The wood transport cost is a serious factor with all charcoal making systems requiring high capital investment in fixed retorts. Since the retorts cannot be moved during the life of the enterprise because of the capital tied up in their construction the enterprise must face a constantly rising wood transport cost which may become crippling. Often assumptions are made that carbonising wood is similar to the refining of oil or the coking of coal. In the case of oil the yield of product from the crude entering the process is close to 100%. Oil is concentrated and easily transported hugh distances in liquid form. Coal is mined from thick seams which can be typically two or more meters in thickness. On the other hand, a mature tropical forest may yield only about 50 m³ per hectare of wood which has no higher priced use than making charcoal. This is equivalent to a continuous seam of coal underlying the forest about 2.5 millimeters thick which is only one thousandth of the thickness of a coal seam. Hence one must harvest an area one thousand times greater to yield the same amount of finished product. Consequently the harvested area expands rapidly, leading to prohibitive transport costs. These costs have little impact if the wood for carbonising is waste at a sawmill and the wood transport cost has been paid for by some other product. The problem here however is that the quantity of waste available may be quite insufficient to feed the high technology carbonising retort.

The wood transport cost can be acceptable where the retorts are integrated with high yielding plantations. A modern rinsing gas retort may produce 10,000 tons/year of charcoal. With a conversion ratio of four tons of air dry wood per ton of charcoal, 40,000 tons of wood must be transported after drying at the stump each year. If the plantations have a Mean Annual Increment of 18 m³ of wood per hectare than a plantation area of about 5,000 ha would be sufficient to supply this wood in perpetuity once the plantations were "fully established after about twelve years. If the retorts were established in the centre of such a complex then the mean haul distance would be about five kilometers in a well laid out plantation. Such a system can continue indefinitely providing the following conditions are met:- regeneration of the harvested area must be practical; soil fertility must be able to be maintained under successive rotations; the cost of producing the wood under plantation conditions must be acceptable.

Establishing plantations to produce charcoal makes sense where the charcoal is required for a vertically integrated operation such as production of iron and steel. Here a higher than average cost for the charcoal can be absorbed within the overall economic goals of the enterprise. But when charcoal for the market must be produced the problem of the emergence of higher priced alternative uses for the plantation wood as the years pass may develop.
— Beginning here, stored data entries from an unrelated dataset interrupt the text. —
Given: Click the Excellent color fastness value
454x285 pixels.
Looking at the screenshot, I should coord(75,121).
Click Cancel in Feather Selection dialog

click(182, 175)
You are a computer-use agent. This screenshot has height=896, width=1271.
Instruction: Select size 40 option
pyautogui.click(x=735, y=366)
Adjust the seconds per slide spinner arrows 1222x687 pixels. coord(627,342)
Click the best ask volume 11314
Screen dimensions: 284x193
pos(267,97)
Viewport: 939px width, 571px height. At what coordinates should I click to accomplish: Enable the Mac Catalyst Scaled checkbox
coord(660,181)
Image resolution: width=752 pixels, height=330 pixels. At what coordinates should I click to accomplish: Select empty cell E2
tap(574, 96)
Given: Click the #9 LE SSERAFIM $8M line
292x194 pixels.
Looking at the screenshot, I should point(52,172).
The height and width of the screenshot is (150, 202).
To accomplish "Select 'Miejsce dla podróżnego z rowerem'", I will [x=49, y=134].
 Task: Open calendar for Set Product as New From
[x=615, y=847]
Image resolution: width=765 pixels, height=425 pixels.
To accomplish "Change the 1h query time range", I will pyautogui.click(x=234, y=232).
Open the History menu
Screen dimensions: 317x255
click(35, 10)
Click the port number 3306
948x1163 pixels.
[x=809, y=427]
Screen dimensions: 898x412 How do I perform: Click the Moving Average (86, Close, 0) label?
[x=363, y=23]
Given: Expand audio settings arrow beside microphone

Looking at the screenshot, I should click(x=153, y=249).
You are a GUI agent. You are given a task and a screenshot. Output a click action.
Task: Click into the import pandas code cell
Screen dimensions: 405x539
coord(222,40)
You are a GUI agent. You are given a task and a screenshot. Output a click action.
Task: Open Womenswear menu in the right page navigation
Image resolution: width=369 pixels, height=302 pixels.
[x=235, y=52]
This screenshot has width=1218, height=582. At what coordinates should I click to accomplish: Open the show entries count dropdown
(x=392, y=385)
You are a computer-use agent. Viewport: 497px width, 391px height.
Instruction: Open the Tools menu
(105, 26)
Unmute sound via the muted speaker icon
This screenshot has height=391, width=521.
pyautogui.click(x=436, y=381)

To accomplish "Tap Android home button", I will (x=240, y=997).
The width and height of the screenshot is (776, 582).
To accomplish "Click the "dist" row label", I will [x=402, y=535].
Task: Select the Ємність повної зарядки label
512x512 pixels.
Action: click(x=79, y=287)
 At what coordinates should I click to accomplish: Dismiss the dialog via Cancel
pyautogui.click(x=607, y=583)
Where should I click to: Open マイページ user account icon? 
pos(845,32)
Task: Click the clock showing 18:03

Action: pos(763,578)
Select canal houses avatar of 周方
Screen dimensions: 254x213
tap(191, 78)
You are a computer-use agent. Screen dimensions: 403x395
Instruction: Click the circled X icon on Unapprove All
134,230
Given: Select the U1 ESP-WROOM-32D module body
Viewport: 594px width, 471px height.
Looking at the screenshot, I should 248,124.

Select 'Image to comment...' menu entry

For example, eucalypt wood from plantations is a good raw material for either paper pulp or charcoal and it may be found later that the wood can be sold for a higher price for making pulp rather than charcoal. Hence a firm committment on the part of governments to use the wood for charcoal must be in place before funds can be invested. Complex technology methods to produce charcoal require a large investment of capital and a long cycle of investment as compared with simpler technologies. The latter pose less risk should higher priced alternative uses for the wood arise after a number of years. A lot can be learned about the problems and possibilities of using high technology methods for charcoal production by studying the experience of the Brazilian iron and steel industry which produce millions of tons of charcoal each year mostly by the brick kiln technology (15, 28). This industry has closely studied the possibilities of making at least some of this charcoal by advanced methods. A report of studies (1) made at the ACESITA steel works in Belo Horizonte, Brazil concludes that capital costs remain the principal obstacle to adoption of advanced methods.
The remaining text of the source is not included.